Mom and dad have a problem - their child John never puts his toys away when he is finished playing with them. They gave John a rectangular box to put his toys in, but John is rebellious and obeys his parents by simply throwing his toys into the box. All the toys get mixed up, and it is impossible for John to find his favorite toys.
John’s parents came up with the following idea. They put cardboard partitions into the box. Even if John keeps throwing his toys into the box, at least toys that get thrown into different bins stay separated. The following diagram shows a top view of an example toy box.

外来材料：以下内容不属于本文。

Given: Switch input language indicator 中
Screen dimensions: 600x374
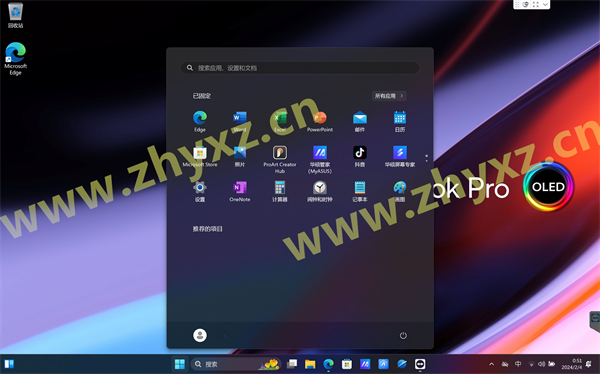Looking at the screenshot, I should 518,364.
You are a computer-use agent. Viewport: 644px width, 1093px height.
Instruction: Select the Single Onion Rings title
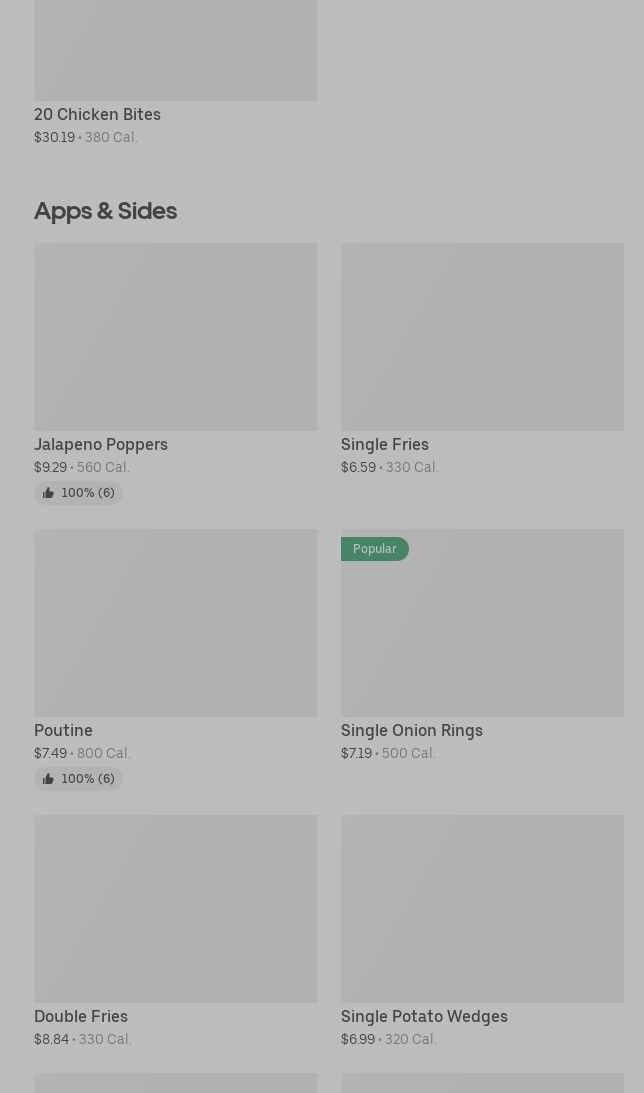click(412, 731)
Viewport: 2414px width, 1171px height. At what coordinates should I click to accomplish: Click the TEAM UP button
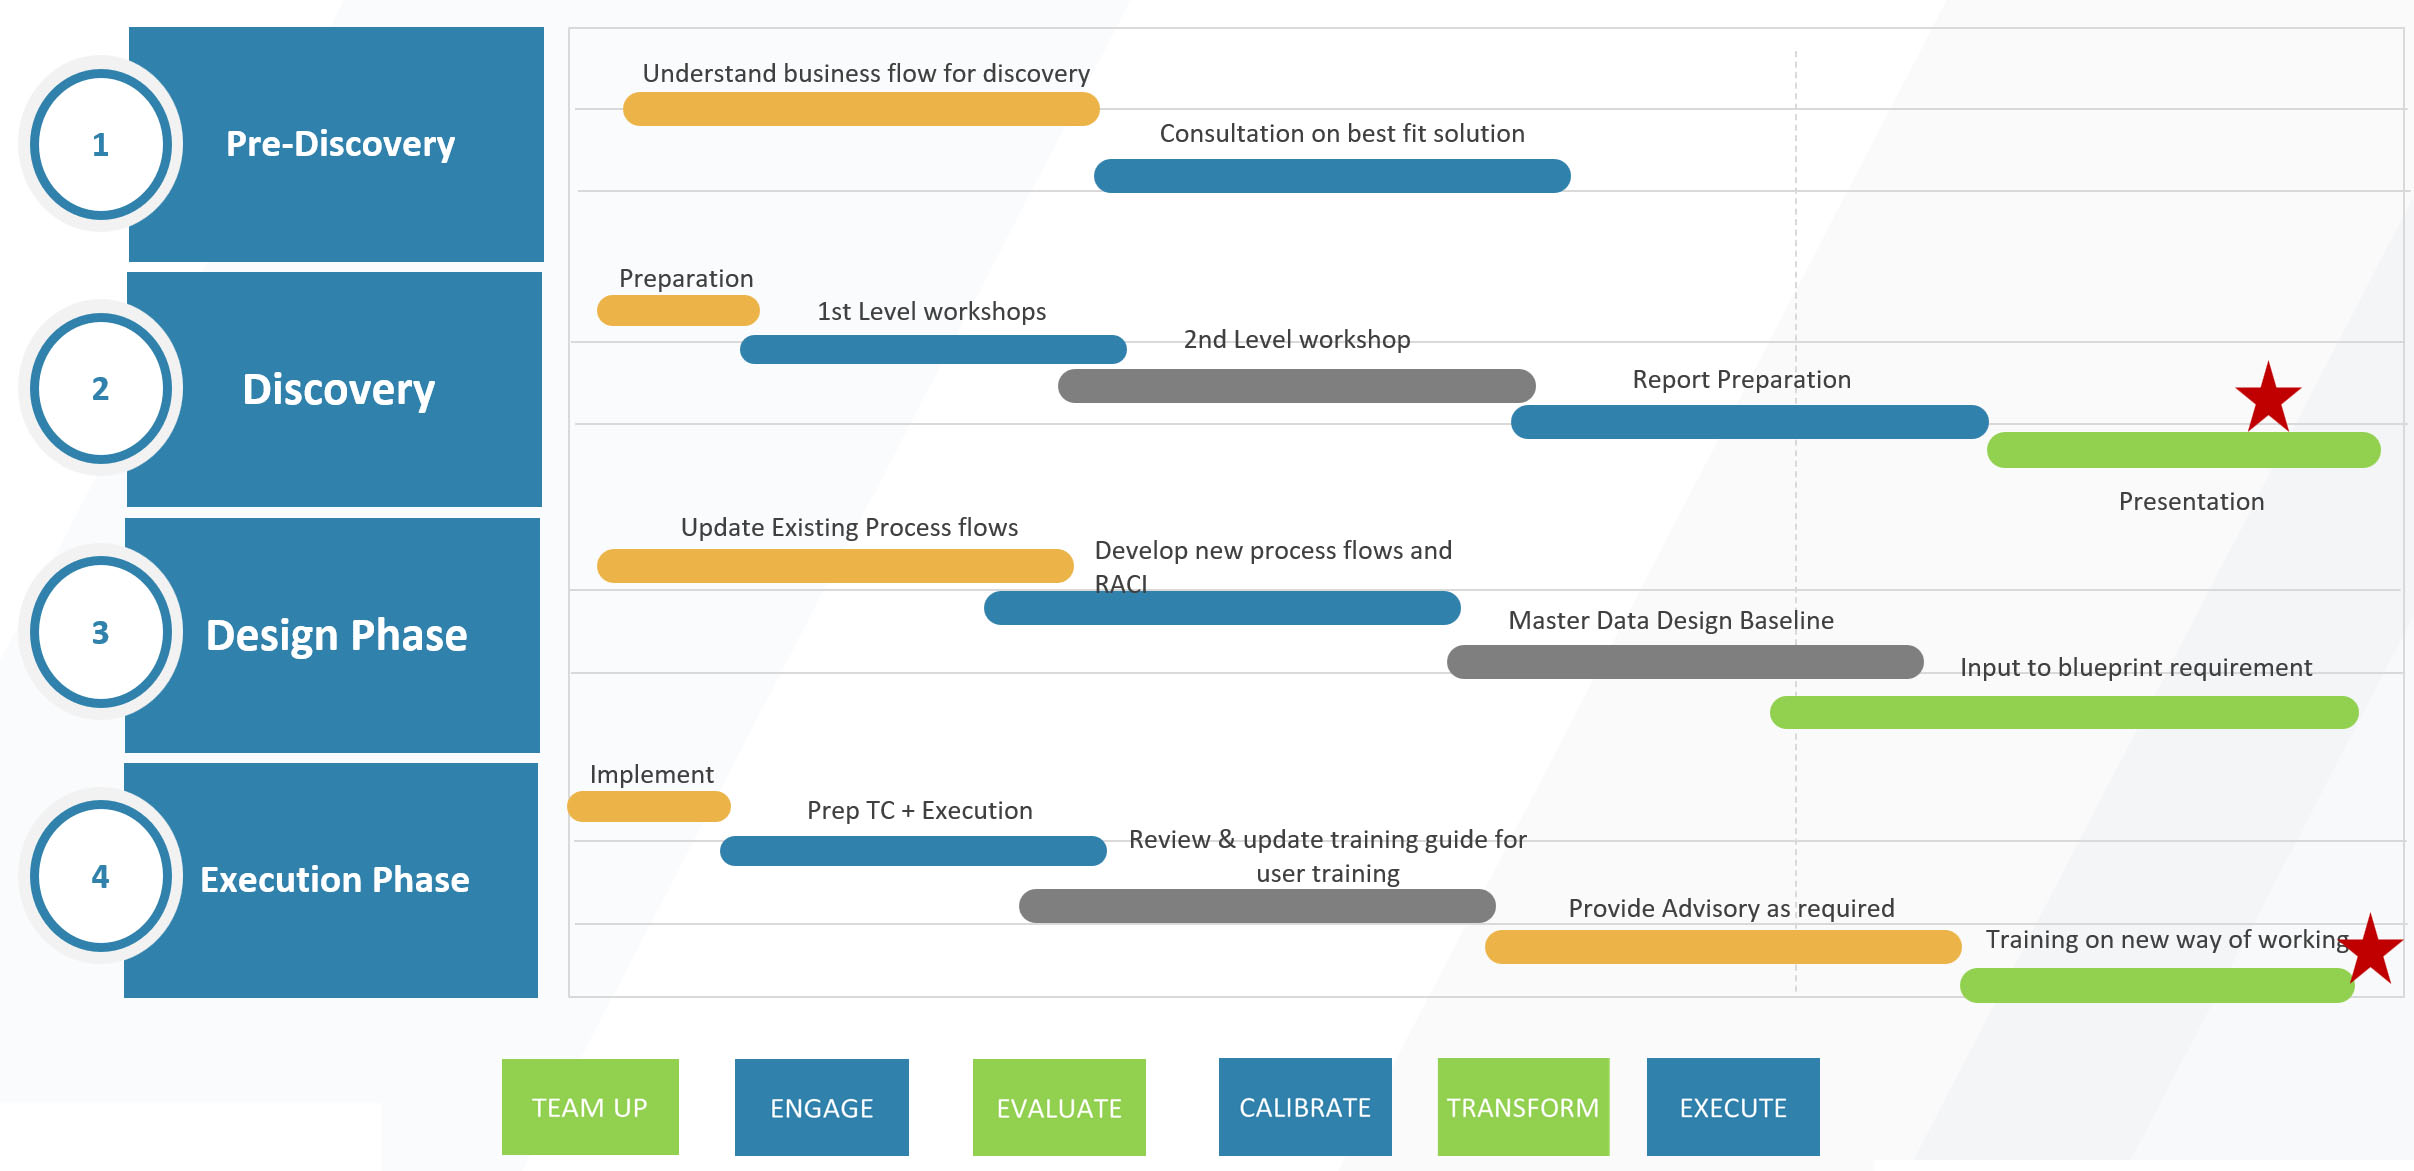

For this problem, you are asked to determine how many toys fall into each partition as John throws them into the toy box
Input
The input consists of a number of cases. The first line consists of six integers n, m, x1, y1, x2, y2. The number of cardboards to form the partitions is n (0 < n <= 1000) and the number of toys is given in m (0 < m <= 1000). The coordinates of the upper-left corner and the lower-right corner of the box are (x1, y1) and (x2, y2), respectively. The following n lines each consists of two integers Ui Li, indicating that the ends of the ith cardboard is at the coordinates (Ui, y1) and (Li, y2). You may assume that the cardboards do not intersect with each other. The next m lines each consists of two integers Xi Yi specifying where the ith toy has landed in the box. You may assume that no toy will land on a cardboard.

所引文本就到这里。